Text block
For the first time since 1872, rare funerary objects believed to have come from the Daisenryo Kofun have been recovered.
The Daisenryo Kofun is Japan’s largest Kofun tomb, located in the Osaka Prefecture of Japan. It is thought to be the burial place of Emperor Nintoku, the 16th Emperor of Japan who reigned from AD 313 to 399.
The tradition of constructing Kofun tombs started during the late 3rd century AD, with the most common form being the “zenpō-kōen-fun” – distinctively shaped keyhole mound with one trapezoid end and one circular end.
The funerary objects were acquired by Kokugakuin University from an art dealer in 2024, which came from the private collection of Masuda Takashi, a Japanese industrialist and art collector who lived during the mid-19th to mid-20th century.

Word and item position data
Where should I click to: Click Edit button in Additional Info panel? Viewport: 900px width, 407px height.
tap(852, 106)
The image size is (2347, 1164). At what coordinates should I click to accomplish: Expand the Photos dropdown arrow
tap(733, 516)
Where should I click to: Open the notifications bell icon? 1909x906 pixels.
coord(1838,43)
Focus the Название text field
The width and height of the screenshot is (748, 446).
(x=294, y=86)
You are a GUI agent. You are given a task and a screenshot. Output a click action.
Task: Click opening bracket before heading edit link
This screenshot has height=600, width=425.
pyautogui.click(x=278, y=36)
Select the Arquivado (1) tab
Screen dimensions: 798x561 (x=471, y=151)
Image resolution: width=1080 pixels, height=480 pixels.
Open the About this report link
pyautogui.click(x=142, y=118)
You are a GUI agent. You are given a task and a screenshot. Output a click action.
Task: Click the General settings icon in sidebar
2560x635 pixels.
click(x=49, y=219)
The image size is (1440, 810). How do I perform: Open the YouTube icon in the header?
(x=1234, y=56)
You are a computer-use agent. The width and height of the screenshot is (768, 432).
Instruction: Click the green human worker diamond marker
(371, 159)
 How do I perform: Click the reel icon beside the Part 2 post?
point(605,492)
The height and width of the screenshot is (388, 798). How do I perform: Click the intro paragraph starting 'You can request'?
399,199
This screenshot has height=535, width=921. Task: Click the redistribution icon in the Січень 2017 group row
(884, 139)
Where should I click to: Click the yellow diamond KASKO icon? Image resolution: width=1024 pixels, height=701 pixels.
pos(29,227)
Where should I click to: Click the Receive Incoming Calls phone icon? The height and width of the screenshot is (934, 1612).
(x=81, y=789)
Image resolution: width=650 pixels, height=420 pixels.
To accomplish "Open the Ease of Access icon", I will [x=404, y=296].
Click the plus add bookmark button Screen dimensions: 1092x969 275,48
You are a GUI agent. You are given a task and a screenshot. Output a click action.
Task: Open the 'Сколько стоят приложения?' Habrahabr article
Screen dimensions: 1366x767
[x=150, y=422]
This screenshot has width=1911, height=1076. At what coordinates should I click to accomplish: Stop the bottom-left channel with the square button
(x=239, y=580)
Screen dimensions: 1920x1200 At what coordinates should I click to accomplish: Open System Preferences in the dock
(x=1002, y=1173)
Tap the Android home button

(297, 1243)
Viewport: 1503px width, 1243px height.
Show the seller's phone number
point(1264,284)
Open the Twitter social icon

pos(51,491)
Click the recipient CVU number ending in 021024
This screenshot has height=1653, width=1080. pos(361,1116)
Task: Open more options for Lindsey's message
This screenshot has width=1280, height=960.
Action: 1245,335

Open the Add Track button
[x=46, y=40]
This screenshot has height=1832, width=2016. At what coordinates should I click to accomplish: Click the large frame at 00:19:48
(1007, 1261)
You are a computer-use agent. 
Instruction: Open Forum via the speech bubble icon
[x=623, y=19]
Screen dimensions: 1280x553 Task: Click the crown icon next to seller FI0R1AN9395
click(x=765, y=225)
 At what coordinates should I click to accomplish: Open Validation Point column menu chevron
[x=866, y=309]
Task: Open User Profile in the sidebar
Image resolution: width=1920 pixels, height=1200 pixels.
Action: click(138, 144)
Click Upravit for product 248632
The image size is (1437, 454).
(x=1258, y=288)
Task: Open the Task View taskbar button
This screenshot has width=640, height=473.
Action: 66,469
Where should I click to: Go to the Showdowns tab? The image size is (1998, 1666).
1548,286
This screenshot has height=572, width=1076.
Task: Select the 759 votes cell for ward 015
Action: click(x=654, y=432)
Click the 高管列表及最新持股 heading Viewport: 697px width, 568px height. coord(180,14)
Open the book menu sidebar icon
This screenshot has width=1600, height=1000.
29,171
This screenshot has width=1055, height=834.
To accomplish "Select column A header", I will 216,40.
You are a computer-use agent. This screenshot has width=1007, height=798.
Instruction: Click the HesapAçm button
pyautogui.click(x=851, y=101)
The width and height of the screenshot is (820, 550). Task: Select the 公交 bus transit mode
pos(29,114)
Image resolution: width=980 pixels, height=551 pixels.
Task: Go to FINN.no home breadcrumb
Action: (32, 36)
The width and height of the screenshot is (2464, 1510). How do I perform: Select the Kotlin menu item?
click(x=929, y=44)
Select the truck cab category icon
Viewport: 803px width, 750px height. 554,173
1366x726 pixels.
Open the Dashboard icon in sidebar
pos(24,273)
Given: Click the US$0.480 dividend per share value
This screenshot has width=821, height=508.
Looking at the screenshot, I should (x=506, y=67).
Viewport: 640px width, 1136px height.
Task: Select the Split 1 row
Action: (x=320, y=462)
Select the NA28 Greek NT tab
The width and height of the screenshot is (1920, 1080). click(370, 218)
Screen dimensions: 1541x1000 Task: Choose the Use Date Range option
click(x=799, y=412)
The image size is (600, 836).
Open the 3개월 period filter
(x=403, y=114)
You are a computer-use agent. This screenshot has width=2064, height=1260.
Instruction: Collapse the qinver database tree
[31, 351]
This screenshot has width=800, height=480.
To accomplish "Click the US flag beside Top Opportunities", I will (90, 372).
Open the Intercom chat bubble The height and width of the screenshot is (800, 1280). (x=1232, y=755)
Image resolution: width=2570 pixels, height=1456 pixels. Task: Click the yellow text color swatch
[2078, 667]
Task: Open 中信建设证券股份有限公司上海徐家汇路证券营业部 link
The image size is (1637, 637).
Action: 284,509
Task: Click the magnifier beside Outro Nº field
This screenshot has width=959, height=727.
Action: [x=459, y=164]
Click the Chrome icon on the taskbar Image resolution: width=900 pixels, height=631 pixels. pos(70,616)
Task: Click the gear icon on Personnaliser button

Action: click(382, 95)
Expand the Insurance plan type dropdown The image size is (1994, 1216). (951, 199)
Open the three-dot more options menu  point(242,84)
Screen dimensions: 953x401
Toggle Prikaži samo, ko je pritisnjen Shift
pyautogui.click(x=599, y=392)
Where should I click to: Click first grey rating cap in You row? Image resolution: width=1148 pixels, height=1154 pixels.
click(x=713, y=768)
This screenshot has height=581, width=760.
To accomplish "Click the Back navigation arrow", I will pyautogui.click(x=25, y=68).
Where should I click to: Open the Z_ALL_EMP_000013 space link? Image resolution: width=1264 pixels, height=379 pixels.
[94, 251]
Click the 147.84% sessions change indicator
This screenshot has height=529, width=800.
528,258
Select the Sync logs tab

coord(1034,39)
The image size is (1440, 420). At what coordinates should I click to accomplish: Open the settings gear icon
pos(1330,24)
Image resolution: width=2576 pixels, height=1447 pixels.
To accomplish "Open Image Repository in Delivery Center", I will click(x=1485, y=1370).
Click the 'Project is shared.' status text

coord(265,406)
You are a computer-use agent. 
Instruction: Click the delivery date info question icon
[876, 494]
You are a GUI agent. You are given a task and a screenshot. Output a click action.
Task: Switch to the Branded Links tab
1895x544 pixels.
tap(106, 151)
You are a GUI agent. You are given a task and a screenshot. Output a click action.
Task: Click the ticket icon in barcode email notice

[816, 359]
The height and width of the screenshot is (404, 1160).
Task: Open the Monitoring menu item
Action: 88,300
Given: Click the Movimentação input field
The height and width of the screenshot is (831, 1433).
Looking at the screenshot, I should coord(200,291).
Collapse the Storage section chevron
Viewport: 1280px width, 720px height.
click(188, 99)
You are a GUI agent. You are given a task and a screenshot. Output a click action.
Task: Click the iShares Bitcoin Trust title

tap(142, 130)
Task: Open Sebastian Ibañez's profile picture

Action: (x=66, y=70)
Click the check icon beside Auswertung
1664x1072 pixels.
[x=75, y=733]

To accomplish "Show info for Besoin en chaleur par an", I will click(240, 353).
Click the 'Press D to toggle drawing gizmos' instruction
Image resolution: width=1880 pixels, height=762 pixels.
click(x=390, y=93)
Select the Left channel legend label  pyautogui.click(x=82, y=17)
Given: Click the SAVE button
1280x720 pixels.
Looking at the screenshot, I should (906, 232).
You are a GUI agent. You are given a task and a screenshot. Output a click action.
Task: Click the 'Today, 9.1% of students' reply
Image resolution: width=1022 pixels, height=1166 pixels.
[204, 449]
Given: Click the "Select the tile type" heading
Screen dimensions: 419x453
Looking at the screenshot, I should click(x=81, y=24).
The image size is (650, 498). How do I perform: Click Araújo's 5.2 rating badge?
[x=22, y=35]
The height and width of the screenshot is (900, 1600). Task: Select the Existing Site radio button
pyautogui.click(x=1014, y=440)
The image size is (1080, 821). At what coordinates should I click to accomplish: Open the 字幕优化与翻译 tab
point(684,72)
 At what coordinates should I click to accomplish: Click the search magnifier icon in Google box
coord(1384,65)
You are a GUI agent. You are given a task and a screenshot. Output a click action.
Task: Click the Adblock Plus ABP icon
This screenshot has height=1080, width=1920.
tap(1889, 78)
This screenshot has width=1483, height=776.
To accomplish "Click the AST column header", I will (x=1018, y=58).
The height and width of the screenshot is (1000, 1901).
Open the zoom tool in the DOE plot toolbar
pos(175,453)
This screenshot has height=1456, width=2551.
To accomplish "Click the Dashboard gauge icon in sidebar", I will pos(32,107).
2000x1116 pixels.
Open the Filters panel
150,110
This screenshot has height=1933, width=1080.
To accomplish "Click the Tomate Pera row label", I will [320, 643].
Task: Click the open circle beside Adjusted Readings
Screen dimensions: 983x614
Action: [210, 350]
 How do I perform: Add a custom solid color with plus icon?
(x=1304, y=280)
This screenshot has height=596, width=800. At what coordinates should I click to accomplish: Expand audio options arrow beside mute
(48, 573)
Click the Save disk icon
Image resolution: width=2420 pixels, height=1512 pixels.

Your objective
Carry on the passage on the Daisenryo Kofun funerary objects, picking up right after its last sentence. The records have nothing to do with the passage on the Daisenryo Kofun funerary objects.

The response
Takashi likely acquired the objects from Kaichiro Kashiwagi, a builder who conducted restoration works on the Daisenryo Kofun following a landslide in 1872, exposing part of the stone burial chamber.
While Kashiwagi documented what he found inside (knives, armour, helmets, sword fittings, and glassware), he backfilled the chamber as exploratory excavations was prohibited.

We now know that he must have looted some of the tomb contents, as the recently recovered objects have the original paper wrappings with the handwritten labels and seal of Kaichiro Kashiwagi.
These include a gold-plated ceremonial knife and three gilded armour fragments, marking the first physical evidence from the tomb to be examined by modern science.
The knife features an iron blade housed in its original Japanese cypress sheath, encased in a gold-plated copper plate only 0.5 mm thick and fastened with five silver rivets. Archaeologists believe it was crafted for ceremonial use, noting no other gold-plated small knives from 5th-century kofun burials are known.
The armour fragments, 3 to 4 cm in size, were found to be iron coated directly with gold, contradicting earlier 19th-century illustrations that depicted gold-plated copper. This finding, experts say, refines our understanding of elite craftsmanship during the Nintoku court’s reign.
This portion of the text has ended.